The memoir also tells of Battaglino's life growing up in a home straight out of All in the Family. Her entire childhood was centered on the accepted belief she would become an alpha male like her father. While she enjoyed her first baseball game with her father and loved to gather her coveted Matchbox cars and build highways on the living room floor, she had a secret obsession with the clothes in her mother's closet and her sister's extensive makeup collection.
Battaglino eventually escaped a tumultuous home by winning a football scholarship to the University of Delaware, where she became a starter on the freshman team. She quit after one season and turned to less healthy extracurricular activities, including experimentation with drugs. After college, she burned through marriages and jobs until, while employed as an officer at New York Life with a preteen son at home, she came out as trans.
The experiences both before and after she came out revealed to her that people and policy are the two components of what she calls the "inclusion equation." Some people supported her at the time and others didn't approve of her gender identity or made little effort to understand. Battaglino says she learned the policy component of the equation is the trickier of the two since corporate policy can only go so far when it's limited by personal, ingrained institutional biases and prejudices.
Battaglino cautions against policies based on the wrong foundations. She says the key to creating effective and lasting policy starts with asking the right questions.

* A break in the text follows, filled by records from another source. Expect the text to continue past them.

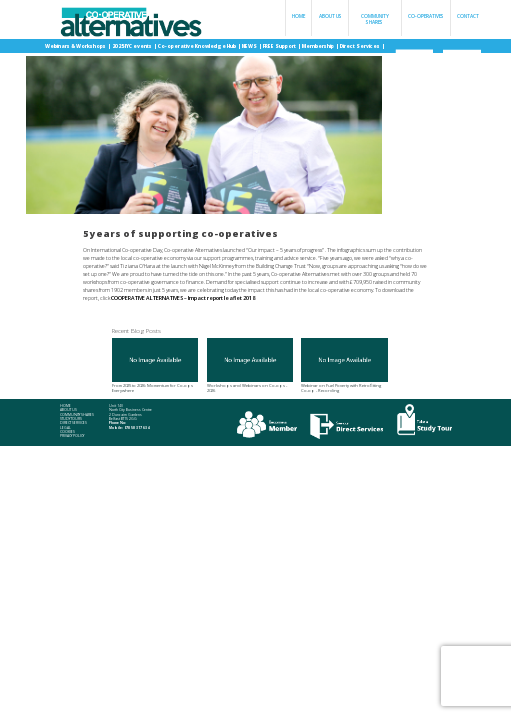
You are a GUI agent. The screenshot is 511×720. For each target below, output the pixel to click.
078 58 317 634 (136, 427)
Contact (468, 16)
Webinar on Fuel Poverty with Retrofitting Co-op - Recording (344, 365)
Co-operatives (426, 16)
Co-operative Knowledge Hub (197, 46)
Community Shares (375, 19)
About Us (330, 16)
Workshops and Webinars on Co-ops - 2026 (250, 365)
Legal (65, 428)
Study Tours (71, 419)
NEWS (250, 46)
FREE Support (280, 46)
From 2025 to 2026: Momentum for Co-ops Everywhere (155, 365)
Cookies (67, 432)
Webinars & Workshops (76, 46)
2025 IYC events (132, 46)
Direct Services (360, 46)
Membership (318, 46)
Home (298, 16)
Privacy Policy (72, 436)
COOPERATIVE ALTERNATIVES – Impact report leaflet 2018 (183, 298)
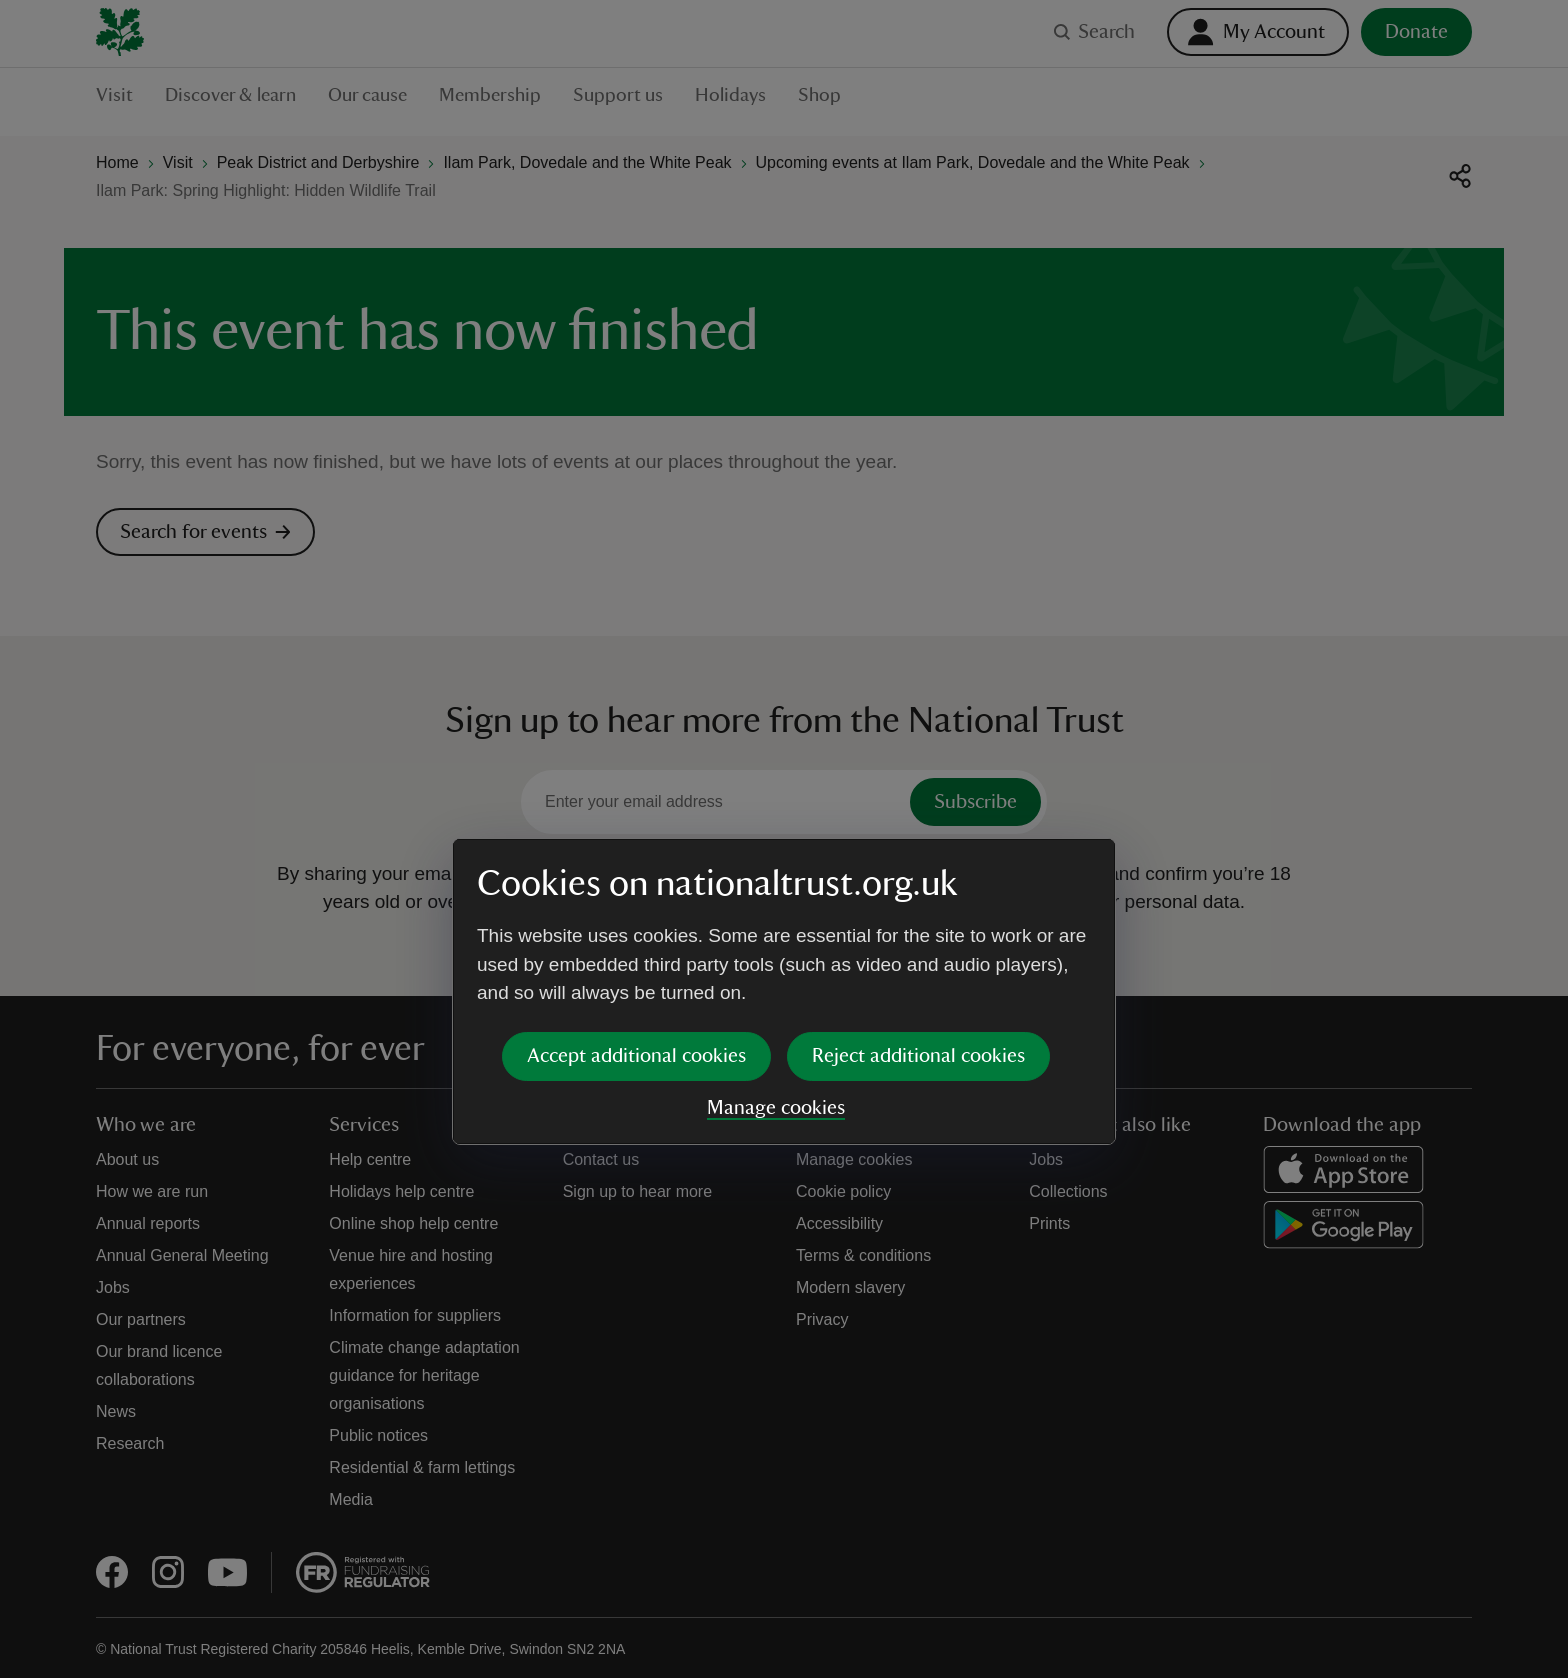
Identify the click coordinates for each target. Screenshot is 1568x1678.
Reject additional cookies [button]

"How do we make sure that we are creating a workplace that celebrates LGBTQ people, and in particular trans and nonbinary people?" She says that's the central factor to answer.
Reflections From Both Sides of the Glass Ceiling raises questions about how the workplace has responded to transgender workers over the decades. Battaglino notes that the tragic reality is trans folks often get "voted off the island, and then that's that."
But her book also shines a bright light on the people who helped and supported her through this period. It's this support, Battaglino reveals, that was instrumental in helping her come to terms with her true self while navigating a corporate environment that had suddenly changed along with her gender. Support in her personal life was key as well, she says.
"There's a road that rises up to meet you, and that is those people that love you and celebrate you that aren't your birth family...I surrounded myself with those people," she says. "Family's really important to me. But what...I think I've found over the years is chosen family can be more important than birth family."